Regia di Carl Theodor Dreyer vedi scheda film
Secondo film norvegese per Carl Theodor Dreyer dopo "La vedova del pastore". Probabilmente un'opera minore nella sua ricca filmografia, ma questa versione nordica di un amore contrastato, quasi alla "Romeo e Giulietta", merita di essere riscoperta almeno dagli ammiratori del regista, fra cui mi inserisco anche io.
Tore è un contadino volenteroso ma povero che ama Berit, da lei ricambiato; al loro idillio si oppone il padre della ragazza che vuole darla in moglie a Gjermund, il figlio di un ricco possidente. Quando il padre acconsentirà infine al matrimonio di Berit con Tore, Gjermund pazzo di gelosia creerà una grave situazione di pericolo per il ragazzo, ma alla fine il matrimonio potrà essere celebrato al cospetto di Dio.
La trama non presenta elementi di particolare originalità, ma si sente comunque la sincerità dell'ispirazione del regista, derivata anche in questo caso da una fede protestante intensamente sentita secondo la quale l'amore ha una natura divina che non deve essere assolutamente ostacolata. Dreyer sa valorizzare anche in questo film l'elemento agreste e paesaggistico e merita, in particolare, l'applauso per la concitata sequenza dell'attraversamento del fiume da parte di Tore e il suo annegamento mancato per un soffio tra le rapide: sequenze che hanno un ritmo trascinante grazie al montaggio piuttosto serrato per essere un film muto.
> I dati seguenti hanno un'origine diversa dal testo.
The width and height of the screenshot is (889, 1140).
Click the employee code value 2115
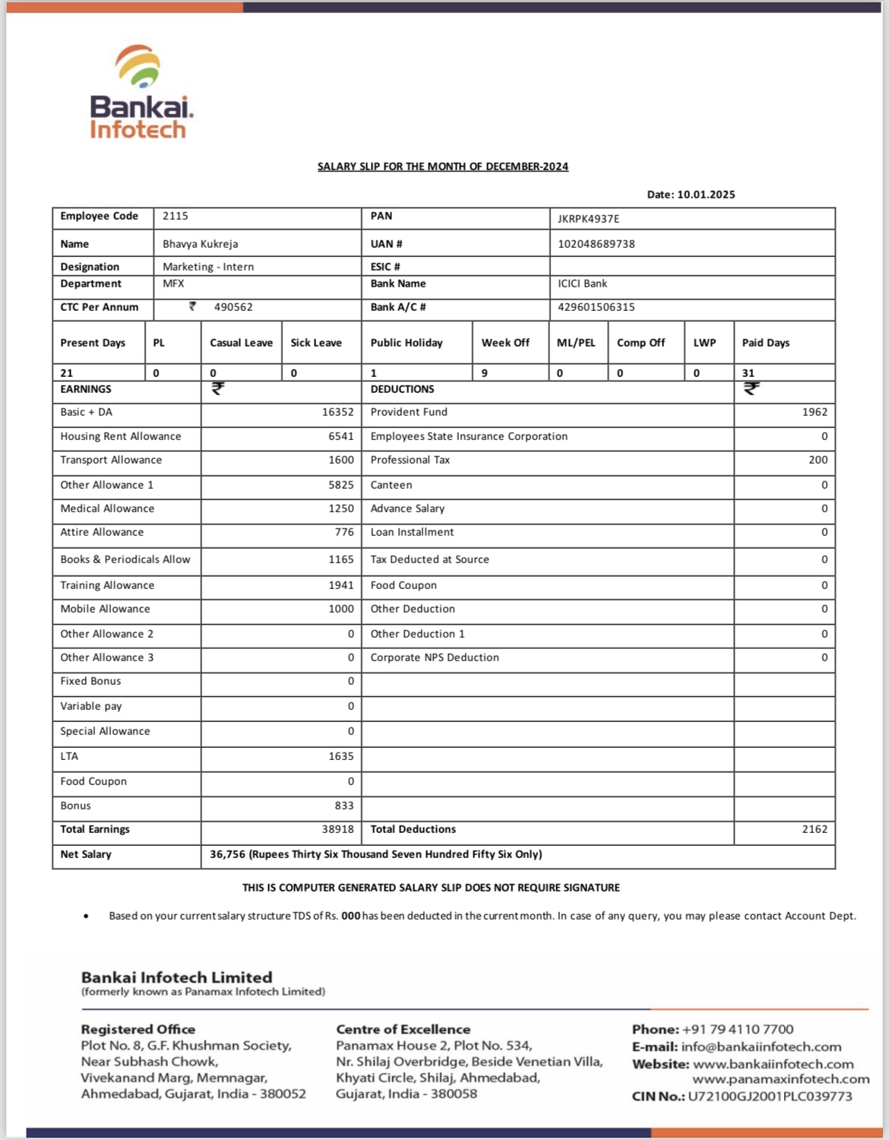(x=176, y=216)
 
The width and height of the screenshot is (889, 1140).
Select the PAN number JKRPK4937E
(x=588, y=219)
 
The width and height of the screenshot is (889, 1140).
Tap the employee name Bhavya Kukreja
(x=200, y=244)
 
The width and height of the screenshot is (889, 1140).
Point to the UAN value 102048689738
(x=596, y=244)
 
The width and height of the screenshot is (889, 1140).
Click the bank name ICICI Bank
(x=582, y=283)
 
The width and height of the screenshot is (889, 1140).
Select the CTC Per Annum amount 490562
(x=233, y=307)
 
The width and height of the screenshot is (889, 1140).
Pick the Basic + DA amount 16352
(x=337, y=412)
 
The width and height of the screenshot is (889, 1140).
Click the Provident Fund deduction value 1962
(x=815, y=412)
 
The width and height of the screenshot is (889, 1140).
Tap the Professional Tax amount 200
(x=818, y=460)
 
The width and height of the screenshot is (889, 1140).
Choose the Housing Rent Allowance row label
(x=121, y=436)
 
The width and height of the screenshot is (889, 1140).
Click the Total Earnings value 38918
(x=337, y=829)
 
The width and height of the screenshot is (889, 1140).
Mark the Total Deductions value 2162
(x=815, y=829)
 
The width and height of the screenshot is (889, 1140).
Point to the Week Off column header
(x=505, y=343)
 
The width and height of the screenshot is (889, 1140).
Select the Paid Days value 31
(x=748, y=373)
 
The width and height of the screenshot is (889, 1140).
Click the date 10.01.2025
(x=706, y=195)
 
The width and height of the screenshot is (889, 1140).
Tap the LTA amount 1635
(x=341, y=756)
Sugli attori non saprei esprimermi più di tanto, ma posso dire che si ritrova nella recitazione quell'impressione di naturalezza che caratterizza altre opere mute di Dreyer, se si eccettua la celebre "Passione di Giovanna d'arco" dove anche gli attori concorreranno alla geniale stilizzazione espressionista che lo caratterizza. Molto positivo anche il ruolo della donna, che qui è sempre oppressa ma meno succube e rassegnata di altre eroine dreyeriane e lotta con tutte le sue forze per far trionfare la sua legittima aspirazione all'amore.